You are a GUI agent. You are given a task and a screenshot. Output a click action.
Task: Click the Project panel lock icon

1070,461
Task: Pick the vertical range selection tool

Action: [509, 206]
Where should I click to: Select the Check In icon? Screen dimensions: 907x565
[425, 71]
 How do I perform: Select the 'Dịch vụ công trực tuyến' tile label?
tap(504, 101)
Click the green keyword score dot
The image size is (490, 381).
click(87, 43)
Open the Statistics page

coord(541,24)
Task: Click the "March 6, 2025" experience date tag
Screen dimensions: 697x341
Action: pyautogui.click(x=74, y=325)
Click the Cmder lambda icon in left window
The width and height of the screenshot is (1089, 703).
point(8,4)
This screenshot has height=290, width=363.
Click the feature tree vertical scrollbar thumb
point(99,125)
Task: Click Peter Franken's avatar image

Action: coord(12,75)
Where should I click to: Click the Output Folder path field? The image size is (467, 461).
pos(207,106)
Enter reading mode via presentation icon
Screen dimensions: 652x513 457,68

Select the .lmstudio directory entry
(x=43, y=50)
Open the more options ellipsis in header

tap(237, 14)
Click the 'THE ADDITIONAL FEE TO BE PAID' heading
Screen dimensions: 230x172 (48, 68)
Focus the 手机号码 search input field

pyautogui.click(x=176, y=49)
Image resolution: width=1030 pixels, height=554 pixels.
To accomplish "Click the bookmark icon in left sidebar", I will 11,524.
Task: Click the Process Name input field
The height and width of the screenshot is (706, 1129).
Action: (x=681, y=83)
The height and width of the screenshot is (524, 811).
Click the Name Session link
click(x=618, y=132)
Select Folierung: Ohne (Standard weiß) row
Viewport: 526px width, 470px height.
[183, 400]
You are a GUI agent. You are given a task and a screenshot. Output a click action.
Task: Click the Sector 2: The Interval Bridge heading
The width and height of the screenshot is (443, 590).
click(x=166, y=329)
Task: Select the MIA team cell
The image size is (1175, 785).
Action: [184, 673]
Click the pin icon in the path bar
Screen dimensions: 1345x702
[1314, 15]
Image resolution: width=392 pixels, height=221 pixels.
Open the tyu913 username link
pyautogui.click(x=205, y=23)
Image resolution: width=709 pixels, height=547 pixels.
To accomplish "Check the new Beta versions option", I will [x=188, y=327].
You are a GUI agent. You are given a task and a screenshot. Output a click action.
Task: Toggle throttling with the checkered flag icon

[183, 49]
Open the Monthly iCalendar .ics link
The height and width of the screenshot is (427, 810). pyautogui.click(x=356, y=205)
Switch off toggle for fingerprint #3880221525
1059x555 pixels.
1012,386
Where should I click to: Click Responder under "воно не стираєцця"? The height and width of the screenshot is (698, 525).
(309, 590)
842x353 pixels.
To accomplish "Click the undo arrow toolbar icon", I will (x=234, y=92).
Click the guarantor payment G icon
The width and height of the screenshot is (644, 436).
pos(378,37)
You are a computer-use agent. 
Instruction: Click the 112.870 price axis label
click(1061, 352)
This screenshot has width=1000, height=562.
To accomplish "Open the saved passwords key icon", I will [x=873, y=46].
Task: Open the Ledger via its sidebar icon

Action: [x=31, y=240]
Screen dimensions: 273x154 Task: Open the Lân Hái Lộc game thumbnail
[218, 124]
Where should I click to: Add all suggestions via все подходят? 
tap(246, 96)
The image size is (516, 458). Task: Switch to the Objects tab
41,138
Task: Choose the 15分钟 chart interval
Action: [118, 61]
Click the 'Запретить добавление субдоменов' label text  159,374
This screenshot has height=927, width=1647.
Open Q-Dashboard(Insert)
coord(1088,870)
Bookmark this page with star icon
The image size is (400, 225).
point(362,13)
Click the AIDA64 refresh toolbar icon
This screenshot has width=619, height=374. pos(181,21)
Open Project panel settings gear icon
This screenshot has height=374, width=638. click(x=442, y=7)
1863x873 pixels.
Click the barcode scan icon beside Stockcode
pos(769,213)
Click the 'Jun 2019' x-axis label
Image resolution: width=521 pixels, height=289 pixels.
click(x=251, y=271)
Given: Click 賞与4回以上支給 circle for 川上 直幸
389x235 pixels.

==============================

### TAREFA PROPOSTA
Transcreva todas as entradas acima, sem alterar nenhum caractere.

### RESPOSTA DO EXERCÍCIO
You are a GUI agent. You are given a task and a screenshot. Output a click action.
Task: Click the Project panel lock icon

1070,461
Task: Pick the vertical range selection tool

Action: [509, 206]
Where should I click to: Select the Check In icon? Screen dimensions: 907x565
[425, 71]
 How do I perform: Select the 'Dịch vụ công trực tuyến' tile label?
tap(504, 101)
Click the green keyword score dot
The image size is (490, 381).
click(87, 43)
Open the Statistics page

coord(541,24)
Task: Click the "March 6, 2025" experience date tag
Screen dimensions: 697x341
Action: pyautogui.click(x=74, y=325)
Click the Cmder lambda icon in left window
The width and height of the screenshot is (1089, 703).
point(8,4)
This screenshot has height=290, width=363.
Click the feature tree vertical scrollbar thumb
point(99,125)
Task: Click Peter Franken's avatar image

Action: coord(12,75)
Where should I click to: Click the Output Folder path field? The image size is (467, 461).
pos(207,106)
Enter reading mode via presentation icon
Screen dimensions: 652x513 457,68

Select the .lmstudio directory entry
(x=43, y=50)
Open the more options ellipsis in header

tap(237, 14)
Click the 'THE ADDITIONAL FEE TO BE PAID' heading
Screen dimensions: 230x172 (48, 68)
Focus the 手机号码 search input field

pyautogui.click(x=176, y=49)
Image resolution: width=1030 pixels, height=554 pixels.
To accomplish "Click the bookmark icon in left sidebar", I will 11,524.
Task: Click the Process Name input field
The height and width of the screenshot is (706, 1129).
Action: (x=681, y=83)
The height and width of the screenshot is (524, 811).
Click the Name Session link
click(x=618, y=132)
Select Folierung: Ohne (Standard weiß) row
Viewport: 526px width, 470px height.
[183, 400]
You are a GUI agent. You are given a task and a screenshot. Output a click action.
Task: Click the Sector 2: The Interval Bridge heading
The width and height of the screenshot is (443, 590).
click(x=166, y=329)
Task: Select the MIA team cell
The image size is (1175, 785).
Action: [184, 673]
Click the pin icon in the path bar
Screen dimensions: 1345x702
[1314, 15]
Image resolution: width=392 pixels, height=221 pixels.
Open the tyu913 username link
pyautogui.click(x=205, y=23)
Image resolution: width=709 pixels, height=547 pixels.
To accomplish "Check the new Beta versions option", I will [x=188, y=327].
You are a GUI agent. You are given a task and a screenshot. Output a click action.
Task: Toggle throttling with the checkered flag icon

[183, 49]
Open the Monthly iCalendar .ics link
The height and width of the screenshot is (427, 810). pyautogui.click(x=356, y=205)
Switch off toggle for fingerprint #3880221525
1059x555 pixels.
1012,386
Where should I click to: Click Responder under "воно не стираєцця"? The height and width of the screenshot is (698, 525).
(309, 590)
842x353 pixels.
To accomplish "Click the undo arrow toolbar icon", I will (x=234, y=92).
Click the guarantor payment G icon
The width and height of the screenshot is (644, 436).
pos(378,37)
You are a computer-use agent. 
Instruction: Click the 112.870 price axis label
click(1061, 352)
This screenshot has width=1000, height=562.
To accomplish "Open the saved passwords key icon", I will [x=873, y=46].
Task: Open the Ledger via its sidebar icon

Action: [x=31, y=240]
Screen dimensions: 273x154 Task: Open the Lân Hái Lộc game thumbnail
[218, 124]
Where should I click to: Add all suggestions via все подходят? 
tap(246, 96)
The image size is (516, 458). Task: Switch to the Objects tab
41,138
Task: Choose the 15分钟 chart interval
Action: [118, 61]
Click the 'Запретить добавление субдоменов' label text  159,374
This screenshot has height=927, width=1647.
Open Q-Dashboard(Insert)
coord(1088,870)
Bookmark this page with star icon
The image size is (400, 225).
point(362,13)
Click the AIDA64 refresh toolbar icon
This screenshot has width=619, height=374. pos(181,21)
Open Project panel settings gear icon
This screenshot has height=374, width=638. click(x=442, y=7)
1863x873 pixels.
Click the barcode scan icon beside Stockcode
pos(769,213)
Click the 'Jun 2019' x-axis label
Image resolution: width=521 pixels, height=289 pixels.
click(x=251, y=271)
Given: Click 賞与4回以上支給 circle for 川上 直幸
389x235 pixels.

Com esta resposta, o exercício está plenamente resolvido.